Quantification of Multi-Compartment Flow with Spectral Diffusion MRI.

Purpose: Estimation of multi-compartment intravoxel 'flow' in fD in ml/100g/min with multi-b-value diffusion weighted imaging and a multi-Gaussian model in the kidneys.

Theory and methods: A multi-Gaussian model of intravoxel flow using water transport time to quantify $fD$ (ml/100g/min) is presented and simulated. Multi-compartment anisotropic DWI signal is simulated with Rician noise and SNR=50 and analyzed with a rigid bi-exponential, a rigid tri-exponential and diffusion spectrum imaging model of intravoxel incoherent motion (spectral diffusion) to study extraction of multi-compartment flow. The regularization parameter for spectral diffusion is varied to study the impact on the resulting spectrum and computation speed. The application is demonstrated in a two-center study of 54 kidney allografts with 9 b-value advanced DWI that were split by function (CKD-EPI 2021 eGFR<45ml/min/1.73m²) and fibrosis (Banff 2017 interstitial fibrosis and tubular atrophy score 0-6) to demonstrate multi-compartment flow of various kidney pathologies.
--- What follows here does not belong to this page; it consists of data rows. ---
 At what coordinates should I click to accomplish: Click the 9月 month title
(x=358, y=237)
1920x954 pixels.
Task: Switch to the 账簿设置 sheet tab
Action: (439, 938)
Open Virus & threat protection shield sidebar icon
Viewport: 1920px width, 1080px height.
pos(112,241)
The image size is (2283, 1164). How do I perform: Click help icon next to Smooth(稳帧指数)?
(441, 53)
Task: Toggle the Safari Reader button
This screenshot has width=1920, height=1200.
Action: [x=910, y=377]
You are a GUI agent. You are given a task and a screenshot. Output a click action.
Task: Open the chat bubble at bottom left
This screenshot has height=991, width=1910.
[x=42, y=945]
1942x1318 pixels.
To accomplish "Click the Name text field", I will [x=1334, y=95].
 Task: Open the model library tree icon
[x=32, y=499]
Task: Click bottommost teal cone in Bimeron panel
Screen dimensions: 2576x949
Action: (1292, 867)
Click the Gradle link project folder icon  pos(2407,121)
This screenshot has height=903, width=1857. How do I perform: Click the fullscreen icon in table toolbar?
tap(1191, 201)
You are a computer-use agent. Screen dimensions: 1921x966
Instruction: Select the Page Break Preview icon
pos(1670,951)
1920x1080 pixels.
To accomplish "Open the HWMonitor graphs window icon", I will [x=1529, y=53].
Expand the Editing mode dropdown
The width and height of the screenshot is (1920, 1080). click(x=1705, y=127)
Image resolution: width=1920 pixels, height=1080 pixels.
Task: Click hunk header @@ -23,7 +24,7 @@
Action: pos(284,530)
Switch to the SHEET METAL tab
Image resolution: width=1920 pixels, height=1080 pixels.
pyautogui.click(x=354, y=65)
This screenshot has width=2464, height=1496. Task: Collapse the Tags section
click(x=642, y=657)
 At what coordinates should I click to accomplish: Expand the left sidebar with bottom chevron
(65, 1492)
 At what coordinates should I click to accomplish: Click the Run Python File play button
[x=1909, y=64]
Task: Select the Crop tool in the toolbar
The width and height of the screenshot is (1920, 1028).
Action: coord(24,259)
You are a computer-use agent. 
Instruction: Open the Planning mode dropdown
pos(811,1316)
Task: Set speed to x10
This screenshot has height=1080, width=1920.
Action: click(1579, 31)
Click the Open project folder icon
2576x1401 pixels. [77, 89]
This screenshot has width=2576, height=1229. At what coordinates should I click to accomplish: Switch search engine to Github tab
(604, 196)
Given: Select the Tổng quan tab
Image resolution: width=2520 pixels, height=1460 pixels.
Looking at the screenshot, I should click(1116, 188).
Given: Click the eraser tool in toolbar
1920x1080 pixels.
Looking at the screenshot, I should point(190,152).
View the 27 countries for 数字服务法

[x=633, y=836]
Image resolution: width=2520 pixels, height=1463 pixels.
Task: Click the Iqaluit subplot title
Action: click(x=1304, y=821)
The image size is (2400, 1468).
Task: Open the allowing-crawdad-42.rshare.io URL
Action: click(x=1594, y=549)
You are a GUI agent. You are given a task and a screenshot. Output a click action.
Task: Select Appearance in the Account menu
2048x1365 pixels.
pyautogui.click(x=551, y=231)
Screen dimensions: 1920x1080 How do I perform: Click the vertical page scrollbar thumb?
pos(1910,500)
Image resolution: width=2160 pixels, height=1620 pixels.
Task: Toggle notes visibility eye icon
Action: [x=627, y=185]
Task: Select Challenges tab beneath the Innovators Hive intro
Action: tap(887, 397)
Results: Simulation of anisotropic multi-compartment flow from spectral diffusion demonstrated strong correlation to truth for both three-compartment anisotropic diffusion ( $y=1.08x+0.1,R^2=0.71$ ) and two-compartment anisotropic diffusion ( $y=0.91+0.6,R^2=0.74$ ), outperforming rigid models in cases of variable compartment number. Use of a fixed regularization parameter set to $\lambda =0.1$ increased computation up to 208-fold and agreed with voxel-wise cross-validated regularization (concordance correlation coefficient=0.99). Spectral diffusion of renal allografts showed decreasing trend of tubular and vascular flow with higher levels of fibrosis, and significant increase in tissue parenchyma flow (f-stat=3.86, p=0.02). Tubular $fD$ was significantly decreased in allografts with impaired function (eGFR<45ml/min/1.73m²)(Mann-Whitney U t-stat=-2.14, p=0.04).

Conclusions: Quantitative multi-compartment intravoxel 'flow' can be estimated in ml/100g/min with $fD$ from multi-Gaussian diffusion with water transport time, even with moderate anisotropy such as in kidneys. The use of spectral diffusion with a multi-Gaussian model and a fixed regularization parameter is particularly promising in organs such as the kidney with variable numbers of physiologic compartments.